# Selling animals, and emotions



## OutdoorDreamer (Mar 29, 2012)

Has anyone felt a little sadness after watching your goats/any other animals leave the farm to a new home? I sold my first kids this year and a yearling goat I could not keep because she did not fit with my breeding program. Even though they had to go in order to make more room, I still felt attached to them. I know they went to nice homes, so it's not a worrying thing. On the other hand I am relieved that my feed bill is a little less now.


----------



## nancy d (Oct 5, 2007)

Almost always! Ive never been "glad" to see someone go but we cant keep everyone.


----------



## LadySecret (Apr 20, 2013)

I've never sold a goat but when I bought my first goats (for pets and weed control) I picked out a set of first generation mini Nubian triplets. All of them were black and white which I really like but I made the mistake of bring my niece with me to get them. She fell in love with a beautiful tri colored nubian/alpine doeling that was wild and also for sale. Breeder couldn't even pet her. I told my niece that her twin brother would make a better pet (he wanted to be petted by anyone). She disagreed and was set on the wild doeling. Long story short, we ended up taking all five home! I felt really bad because the breeder cried a little as we were leaving. I took all her babies. I told her we didn't have to take all of them if she wanted to keep one. She said no, she wanted good homes for them. She was very concerned that some one would lie to her and really take them home to eat. I sent her pictures of them about a week after I got them so she could see they were happy and cared for.

My niece's wild doeling was quickly named Trouble for all her shenanigans and the trials and tribulations she put me through. Trouble quickly became the herd boss and is now a total love bug just like her brother.


----------



## loggyacreslivestock (Mar 5, 2013)

This is our first year with market goats. My son has a wether that is one of our triplets (first kids we ever had). He will be shown next week at our fair, then sold for meat. I have already been crying in anticipation. I have shown cattle, and sheep, never had this happen before. These little boogers really get under your skin


----------



## TrinityRanch (Mar 26, 2013)

▶ **Given instruction 1**
In the forum thread on selling animals, what name was given to the niece's wild doeling?
▶ **Given instruction 2**
Reproduce the passage of the forum thread on selling animals that starts at the words "# Selling animals, and" and stops after the words "little less now.".

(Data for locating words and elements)
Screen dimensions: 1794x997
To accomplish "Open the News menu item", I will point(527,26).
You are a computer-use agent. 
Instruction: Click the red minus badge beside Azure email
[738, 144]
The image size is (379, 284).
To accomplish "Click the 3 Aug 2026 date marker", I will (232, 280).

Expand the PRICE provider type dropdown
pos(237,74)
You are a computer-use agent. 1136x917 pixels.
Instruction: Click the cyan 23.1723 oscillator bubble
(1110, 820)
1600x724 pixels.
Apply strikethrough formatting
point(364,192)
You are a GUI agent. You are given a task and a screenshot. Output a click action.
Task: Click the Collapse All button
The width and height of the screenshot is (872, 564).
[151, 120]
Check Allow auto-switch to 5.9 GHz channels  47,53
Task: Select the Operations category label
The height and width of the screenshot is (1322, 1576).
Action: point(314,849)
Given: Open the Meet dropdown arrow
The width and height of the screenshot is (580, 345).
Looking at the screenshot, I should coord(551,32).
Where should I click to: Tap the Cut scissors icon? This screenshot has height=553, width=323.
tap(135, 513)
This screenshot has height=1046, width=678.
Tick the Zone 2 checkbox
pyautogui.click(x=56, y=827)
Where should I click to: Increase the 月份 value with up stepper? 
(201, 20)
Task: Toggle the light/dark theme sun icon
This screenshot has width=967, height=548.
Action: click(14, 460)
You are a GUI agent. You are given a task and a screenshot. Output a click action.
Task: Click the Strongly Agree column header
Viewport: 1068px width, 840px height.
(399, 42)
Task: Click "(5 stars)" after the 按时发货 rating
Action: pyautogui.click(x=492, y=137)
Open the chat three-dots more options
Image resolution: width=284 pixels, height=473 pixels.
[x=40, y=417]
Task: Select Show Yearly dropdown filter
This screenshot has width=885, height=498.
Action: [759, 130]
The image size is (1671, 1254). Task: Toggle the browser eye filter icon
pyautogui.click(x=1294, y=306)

▶ **Right answer 1**
Trouble.

▶ **Right answer 2**
# Selling animals, and emotions



## OutdoorDreamer (Mar 29, 2012)

Has anyone felt a little sadness after watching your goats/any other animals leave the farm to a new home? I sold my first kids this year and a yearling goat I could not keep because she did not fit with my breeding program. Even though they had to go in order to make more room, I still felt attached to them. I know they went to nice homes, so it's not a worrying thing. On the other hand I am relieved that my feed bill is a little less now.